Die schlechte Nachricht gleich zu Beginn: "Selfcare" ist nicht das Glas Wein am Abend. Dachte ich aber lange. Es ist auch nicht das Bad mit Kerzen – obwohl ich das in einer schönen Hotel-Badewanne echt liebe. Echte Selfcare ist das, was du täglich tust, um dich nicht zu verlieren – im Job, in der Familie, in dem endlosen Rauschen der To-do-Listen.

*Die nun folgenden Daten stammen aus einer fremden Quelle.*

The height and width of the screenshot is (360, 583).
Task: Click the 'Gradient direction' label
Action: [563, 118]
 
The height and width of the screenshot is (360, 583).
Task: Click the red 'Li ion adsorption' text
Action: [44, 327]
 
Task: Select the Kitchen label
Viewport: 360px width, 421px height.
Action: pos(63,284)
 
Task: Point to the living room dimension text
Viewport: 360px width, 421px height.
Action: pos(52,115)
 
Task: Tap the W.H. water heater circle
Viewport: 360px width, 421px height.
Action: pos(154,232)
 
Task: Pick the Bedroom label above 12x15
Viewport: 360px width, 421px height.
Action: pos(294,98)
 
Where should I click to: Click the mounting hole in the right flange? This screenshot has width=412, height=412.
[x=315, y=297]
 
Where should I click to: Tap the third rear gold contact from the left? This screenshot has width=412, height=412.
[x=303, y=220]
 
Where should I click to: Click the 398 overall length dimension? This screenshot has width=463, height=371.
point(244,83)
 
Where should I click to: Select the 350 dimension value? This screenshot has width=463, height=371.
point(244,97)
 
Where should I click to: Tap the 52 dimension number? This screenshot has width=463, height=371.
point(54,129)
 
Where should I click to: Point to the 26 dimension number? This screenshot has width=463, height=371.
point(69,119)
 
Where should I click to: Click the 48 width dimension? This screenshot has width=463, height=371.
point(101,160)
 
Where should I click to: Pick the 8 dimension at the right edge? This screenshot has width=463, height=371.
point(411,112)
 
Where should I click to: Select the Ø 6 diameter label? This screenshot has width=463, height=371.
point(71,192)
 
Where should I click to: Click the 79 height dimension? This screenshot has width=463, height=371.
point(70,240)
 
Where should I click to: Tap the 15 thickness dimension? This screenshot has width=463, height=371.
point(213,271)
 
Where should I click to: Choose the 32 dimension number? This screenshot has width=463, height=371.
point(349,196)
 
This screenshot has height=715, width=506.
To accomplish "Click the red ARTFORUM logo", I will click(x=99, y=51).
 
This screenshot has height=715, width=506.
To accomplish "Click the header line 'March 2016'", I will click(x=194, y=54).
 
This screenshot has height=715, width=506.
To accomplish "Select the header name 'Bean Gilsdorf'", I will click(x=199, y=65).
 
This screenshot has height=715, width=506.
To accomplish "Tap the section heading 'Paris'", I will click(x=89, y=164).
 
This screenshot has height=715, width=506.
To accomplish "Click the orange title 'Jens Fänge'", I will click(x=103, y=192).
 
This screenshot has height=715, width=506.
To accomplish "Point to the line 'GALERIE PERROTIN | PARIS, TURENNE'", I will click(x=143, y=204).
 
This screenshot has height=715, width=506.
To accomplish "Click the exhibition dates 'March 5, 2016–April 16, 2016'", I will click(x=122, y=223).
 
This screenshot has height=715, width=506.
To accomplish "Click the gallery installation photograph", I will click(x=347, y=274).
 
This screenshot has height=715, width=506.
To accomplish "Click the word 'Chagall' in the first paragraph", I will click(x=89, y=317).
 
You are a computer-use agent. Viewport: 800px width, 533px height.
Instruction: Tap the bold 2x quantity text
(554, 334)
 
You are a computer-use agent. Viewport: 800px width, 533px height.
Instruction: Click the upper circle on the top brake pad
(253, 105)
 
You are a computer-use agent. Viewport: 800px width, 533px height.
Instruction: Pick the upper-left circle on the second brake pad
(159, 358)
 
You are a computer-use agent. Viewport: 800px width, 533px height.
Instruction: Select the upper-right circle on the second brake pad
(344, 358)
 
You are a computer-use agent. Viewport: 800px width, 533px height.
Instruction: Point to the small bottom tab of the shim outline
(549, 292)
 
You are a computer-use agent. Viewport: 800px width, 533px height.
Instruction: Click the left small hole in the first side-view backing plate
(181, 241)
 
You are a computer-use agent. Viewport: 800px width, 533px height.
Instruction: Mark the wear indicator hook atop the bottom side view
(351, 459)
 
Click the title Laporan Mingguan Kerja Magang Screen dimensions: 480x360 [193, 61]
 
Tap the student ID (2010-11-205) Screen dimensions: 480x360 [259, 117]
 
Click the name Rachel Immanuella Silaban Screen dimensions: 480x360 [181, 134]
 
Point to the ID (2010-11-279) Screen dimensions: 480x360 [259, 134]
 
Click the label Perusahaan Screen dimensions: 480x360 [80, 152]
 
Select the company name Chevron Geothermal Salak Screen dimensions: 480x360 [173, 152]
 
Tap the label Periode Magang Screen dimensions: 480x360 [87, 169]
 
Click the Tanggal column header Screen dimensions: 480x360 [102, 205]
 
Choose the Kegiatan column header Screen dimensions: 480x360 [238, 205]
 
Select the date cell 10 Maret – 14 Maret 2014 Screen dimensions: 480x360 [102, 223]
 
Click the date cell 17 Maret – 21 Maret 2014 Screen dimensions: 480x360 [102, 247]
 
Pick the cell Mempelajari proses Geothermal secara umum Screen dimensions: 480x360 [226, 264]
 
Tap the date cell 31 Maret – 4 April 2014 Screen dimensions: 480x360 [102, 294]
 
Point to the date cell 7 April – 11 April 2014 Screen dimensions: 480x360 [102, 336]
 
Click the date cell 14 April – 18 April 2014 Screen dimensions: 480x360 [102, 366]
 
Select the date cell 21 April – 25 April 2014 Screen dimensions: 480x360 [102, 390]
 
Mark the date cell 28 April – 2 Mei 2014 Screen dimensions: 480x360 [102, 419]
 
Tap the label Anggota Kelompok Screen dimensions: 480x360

Ich habe in den letzten drei Jahren eine Routine entwickelt, die sich echt anfühlt und wirklich mich meint. Hier teile ich meine Tipps:
Morgens: Dem Tag eine Richtung geben
Der Morgen setzt den Ton. Nicht weil ich das irgendwo gelesen habe, sondern weil ich es täglich erlebe. Deshalb: Ich hetze nicht mehr. Wenn das bedeutet, früher aufzustehen – dann stehe ich früher auf. Diese halbe Stunde gehört einem richtigen Frühstück und mir. Vor der Arbeit bewege ich meinen Körper. Nicht immer intensiv, nicht immer lang. Aber jeden Tag. Ob Workout, ein langer Spaziergang oder zehn Minuten Stretching – Bewegung ist für mich keine Disziplinübung mehr, sondern ein Geschenk an mich selbst.

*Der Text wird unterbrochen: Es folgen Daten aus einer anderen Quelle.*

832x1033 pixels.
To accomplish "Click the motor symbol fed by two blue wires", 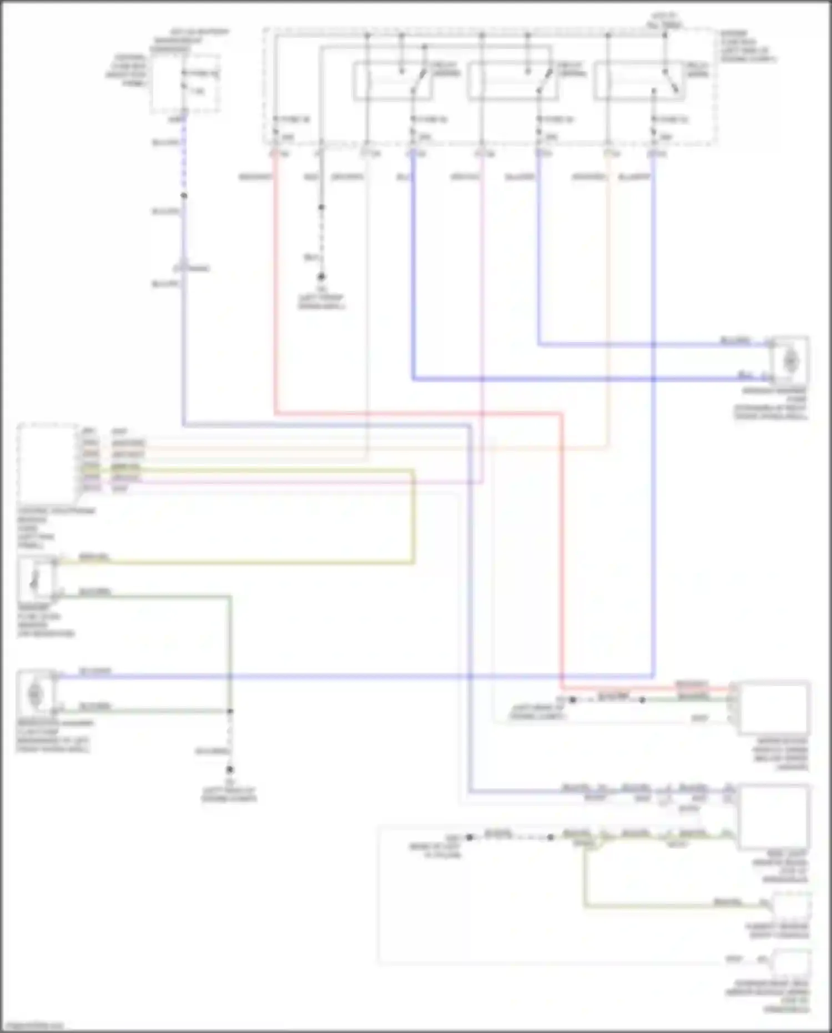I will pos(790,361).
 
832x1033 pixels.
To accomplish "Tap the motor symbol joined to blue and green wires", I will pos(36,693).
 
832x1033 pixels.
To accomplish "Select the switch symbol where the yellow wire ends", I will pos(36,578).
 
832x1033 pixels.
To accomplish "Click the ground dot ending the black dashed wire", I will pos(321,276).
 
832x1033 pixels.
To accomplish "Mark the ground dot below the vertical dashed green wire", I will pos(229,770).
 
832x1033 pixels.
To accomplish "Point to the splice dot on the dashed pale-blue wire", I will pos(184,196).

Tagsüber: Kleinigkeiten, die alles verändern
Täglich nach draußen zu gehen, ist so wichtig, gerade wenn man in einem Büro oder, so wie ich, im Homeoffice arbeitet. Tageslicht ist Medizin – für die Stimmung, den Schlaf, den Fokus. Ich behandle das wie einen festen Termin, auch wenn es sich anfangs wie eine nicht produktive Pause anfühlte. Davor und danach versorge mich mit echtem Essen, statt den ganzen Tag zu snacken. Wenn ich dauernd Hunger habe, ist es meistens ein Zeichen: zu wenig Proteine. Diese eine Erkenntnis hat meine Energie komplett verändert. Im Büro und weiteren Freundes- und Bekanntenkreis gilt: Öfter "Nein" auf Fragen wie "Kannst du mal kurz..." antworten – ohne das "Warum" übermäßig zu erklären. Das klingt simpel. Es ist es nicht. Aber es ist transformierend.
Abends: Runterfahren als Ritual
Das Handy lege ich spätestens zwei Stunden vor dem Schlafen weg. Kein Scrollen, kein blaues Licht, kein letzter WhatsApp-Check - ok, ich versuche es auf jeden Fall! Stattdessen: etwas Warmes trinken – einen Chai, einen Kakao mit Vitalpilzen, einen magenfreundlichen Kräutertee. Was ich möchte: Mein Zuhause als sicheren, ruhigen Rückzugsort pflegen. Auch für meine Familie. Vor dem Schlafen schreibe ich oft auf, was mich nervt oder belastet. Nicht um es zu analysieren – sondern um es aus dem Kopf auf das Papier zu holen. Meine Schlafenszeiten behandle ich wie einen festen Termin. Weil guter Schlaf kein Luxus ist. Er ist die Basis für ALLES andere.
Die Haltung dahinter
Das ist keine Liste von Hacks. Das ist eine Haltung. Eine Entscheidung, sich selbst täglich ein wenig besser zu behandeln als gestern. Genau das ist SOULSPORTS.